Associating concepts and synsets
At this point, we have on the one hand an ontology for which concept labels
are disambiguated and on the other hand possible senses in each HTML pages
of the Web site with their relative frequency, and their evaluated convenience.
In the next step, indexes are matched with concepts of ontologies. For
each sense, we search for the same one in the index. If it exists, concerned
web pages and coefficients are added to it.
For the moment, our process gets pages containing concepts of the ontology.
However, it does not take the weighted frequency of synsets into account.

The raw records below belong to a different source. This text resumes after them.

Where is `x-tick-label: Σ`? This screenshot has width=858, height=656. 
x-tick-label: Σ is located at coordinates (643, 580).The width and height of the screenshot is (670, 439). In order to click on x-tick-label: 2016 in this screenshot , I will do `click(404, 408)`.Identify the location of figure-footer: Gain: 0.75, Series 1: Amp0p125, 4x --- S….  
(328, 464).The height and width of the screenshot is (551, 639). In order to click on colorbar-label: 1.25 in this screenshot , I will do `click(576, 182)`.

Consequently, a concept that appears only one time in a page allows this
page to be referred by the ontology. For this reason, we added a frequency
threshold to consider a concept only if its weighted frequency (section
4.1) is greater or equal than this threshold. In the next section, we will
present several indexation processes according to the evolution of the
threshold.
To evaluate the appropriatness of an ontology according to a of HTML
pages, four typical coefficients are calculated:
-
the rate of pages concerned with its concepts, called the covering degree,
which gives the number of web pages that involve at least one concept of
the ontology,
-
the rate of its concepts directly involved in HTML pages, called the
direct indexing degree ,
-
the rate of its concepts involved (directly or by the way of more specialized
concepts), called the global indexing degree,
-
the average convenience degree of candidate concepts from pages selected
by the ontology.
Finally, a relevant ontology is an ontology having these coefficients close
to 1.0. A high covering degree implies a wide proportion of the pages contain
concepts of the ontology. A high direct indexing degree implies a lot of
concepts can be found in the pages. A high value for this couple of coefficient
is quite important. Namely, we can have a site where only one page contains
the ontology (this gives an indexing degree at 1 and a little covering
degree). In the same way, all pages can contain a general concept like
"Entity" in the head of each page (this gives a weak indexing degree but
a covering degree equals to 1).
The indexation process can also highlight indexes, which do not match
with concepts of ontologies. In this case, we may search for ontologies
related to this index. In the future, one can redo the indexation process
either when the site content notably evolves or when the used ontologies
are updated. This process can only be executed with modified pages.